--- START Available data ---

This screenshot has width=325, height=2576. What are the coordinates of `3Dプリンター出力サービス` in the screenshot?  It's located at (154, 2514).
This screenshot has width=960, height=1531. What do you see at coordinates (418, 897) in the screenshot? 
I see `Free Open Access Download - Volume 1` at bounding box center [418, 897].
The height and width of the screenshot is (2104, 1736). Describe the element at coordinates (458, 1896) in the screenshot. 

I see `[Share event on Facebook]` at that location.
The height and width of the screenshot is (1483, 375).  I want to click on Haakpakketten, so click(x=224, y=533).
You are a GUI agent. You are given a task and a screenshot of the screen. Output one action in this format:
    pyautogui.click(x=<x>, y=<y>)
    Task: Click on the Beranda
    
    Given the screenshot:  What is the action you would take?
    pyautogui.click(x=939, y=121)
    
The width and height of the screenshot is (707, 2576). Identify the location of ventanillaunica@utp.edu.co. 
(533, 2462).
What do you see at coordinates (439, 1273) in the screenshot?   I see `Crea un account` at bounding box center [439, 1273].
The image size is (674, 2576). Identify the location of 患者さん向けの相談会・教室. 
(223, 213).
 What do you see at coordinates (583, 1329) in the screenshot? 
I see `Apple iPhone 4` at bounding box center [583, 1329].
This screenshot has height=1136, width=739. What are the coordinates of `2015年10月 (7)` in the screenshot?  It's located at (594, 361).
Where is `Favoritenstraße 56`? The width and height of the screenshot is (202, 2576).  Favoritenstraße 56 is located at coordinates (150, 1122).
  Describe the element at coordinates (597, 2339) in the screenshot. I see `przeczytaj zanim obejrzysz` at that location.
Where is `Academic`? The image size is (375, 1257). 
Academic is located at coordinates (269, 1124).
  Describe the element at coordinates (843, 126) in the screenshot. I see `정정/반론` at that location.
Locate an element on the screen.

--- END Available data ---

__Exercise requirements__: Copy out the material word for word, starting at the line that contains "coordinates (150, 1122)." and ending after the line that contains "Describe the element at coordinates (597, 2339)".

__Result for this exercise__:
Where is `Favoritenstraße 56`? The width and height of the screenshot is (202, 2576).  Favoritenstraße 56 is located at coordinates (150, 1122).
  Describe the element at coordinates (597, 2339) in the screenshot. I see `przeczytaj zanim obejrzysz` at that location.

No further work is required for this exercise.